Start of Given data

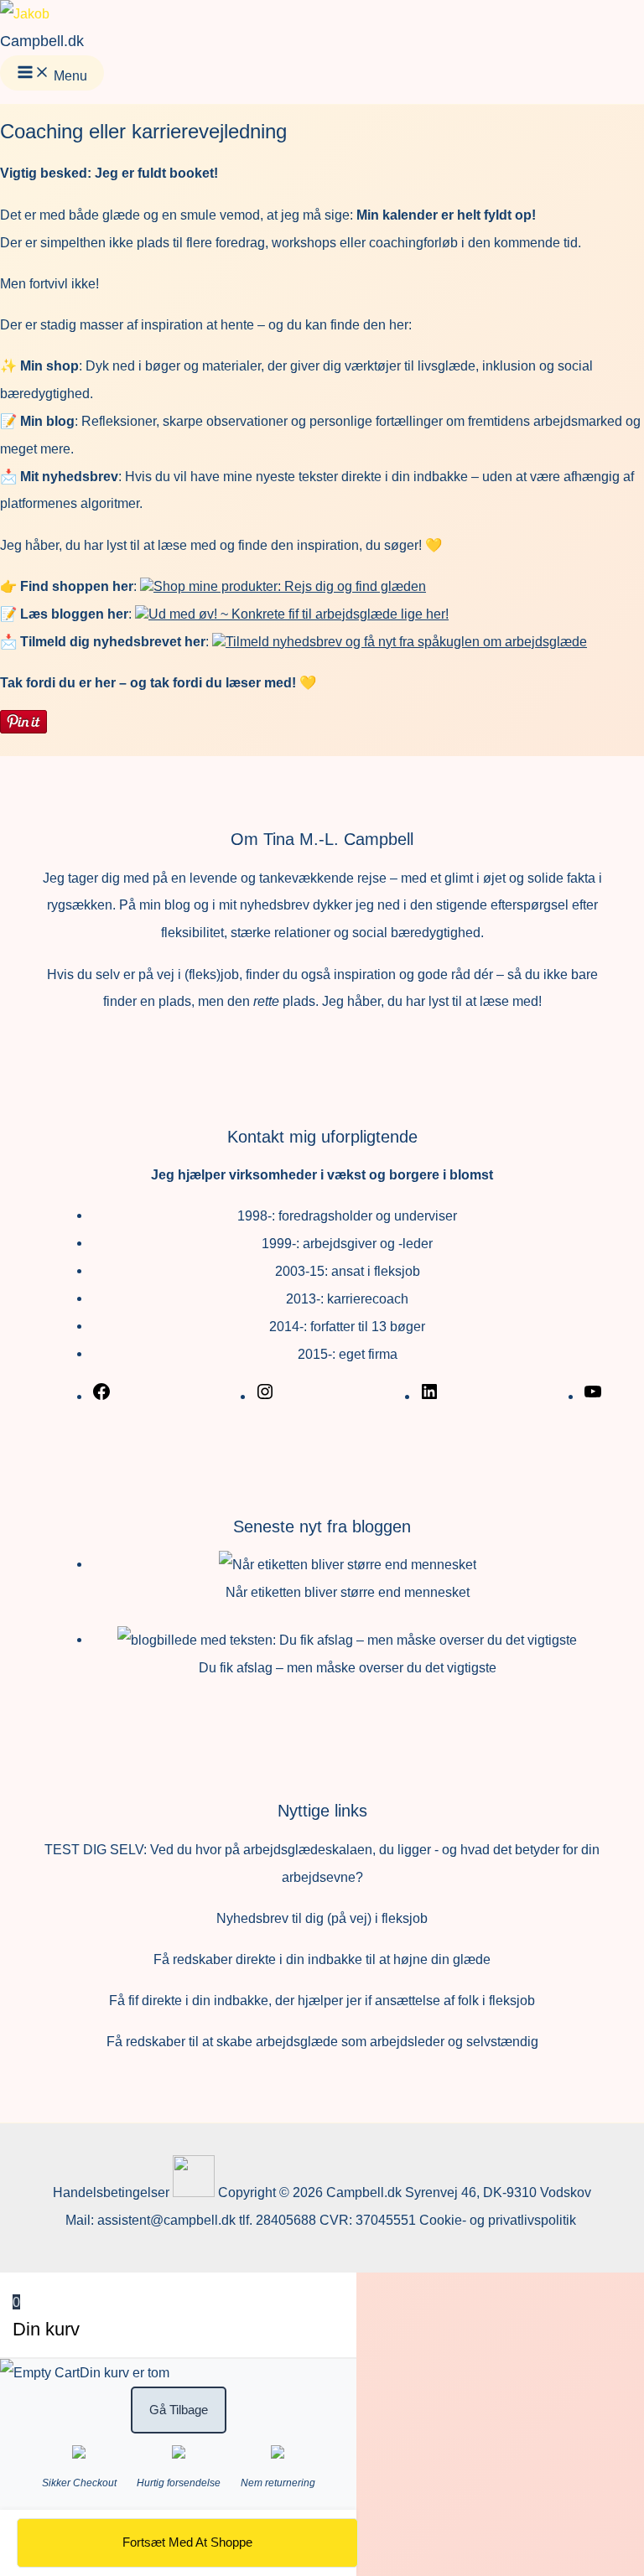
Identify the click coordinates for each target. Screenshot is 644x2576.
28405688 (286, 2219)
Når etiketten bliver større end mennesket (348, 1591)
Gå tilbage (178, 2409)
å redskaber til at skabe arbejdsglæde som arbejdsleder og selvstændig (326, 2041)
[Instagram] (265, 1396)
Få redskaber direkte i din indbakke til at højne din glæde (322, 1959)
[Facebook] (101, 1396)
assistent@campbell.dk (166, 2219)
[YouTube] (593, 1396)
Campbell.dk (42, 40)
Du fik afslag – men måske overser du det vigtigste (347, 1667)
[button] (283, 585)
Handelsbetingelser (111, 2192)
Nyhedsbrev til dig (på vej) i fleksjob (322, 1918)
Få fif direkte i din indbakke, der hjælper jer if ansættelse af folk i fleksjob (322, 2000)
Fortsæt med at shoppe (187, 2542)
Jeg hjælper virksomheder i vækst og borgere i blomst (322, 1174)
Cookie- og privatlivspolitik (499, 2219)
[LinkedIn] (429, 1396)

End of Given data

= Exercise instructions =
Restate the data above exactly, stripping out each image.

= Task response =
Identify the click coordinates for each target. Screenshot is 644x2576.
28405688 (286, 2219)
Når etiketten bliver større end mennesket (348, 1591)
Gå tilbage (178, 2409)
å redskaber til at skabe arbejdsglæde som arbejdsleder og selvstændig (326, 2041)
[Instagram] (265, 1396)
Få redskaber direkte i din indbakke til at højne din glæde (322, 1959)
[Facebook] (101, 1396)
assistent@campbell.dk (166, 2219)
[YouTube] (593, 1396)
Campbell.dk (42, 40)
Du fik afslag – men måske overser du det vigtigste (347, 1667)
[button] (283, 585)
Handelsbetingelser (111, 2192)
Nyhedsbrev til dig (på vej) i fleksjob (322, 1918)
Få fif direkte i din indbakke, der hjælper jer if ansættelse af folk i fleksjob (322, 2000)
Fortsæt med at shoppe (187, 2542)
Jeg hjælper virksomheder i vækst og borgere i blomst (322, 1174)
Cookie- og privatlivspolitik (499, 2219)
[LinkedIn] (429, 1396)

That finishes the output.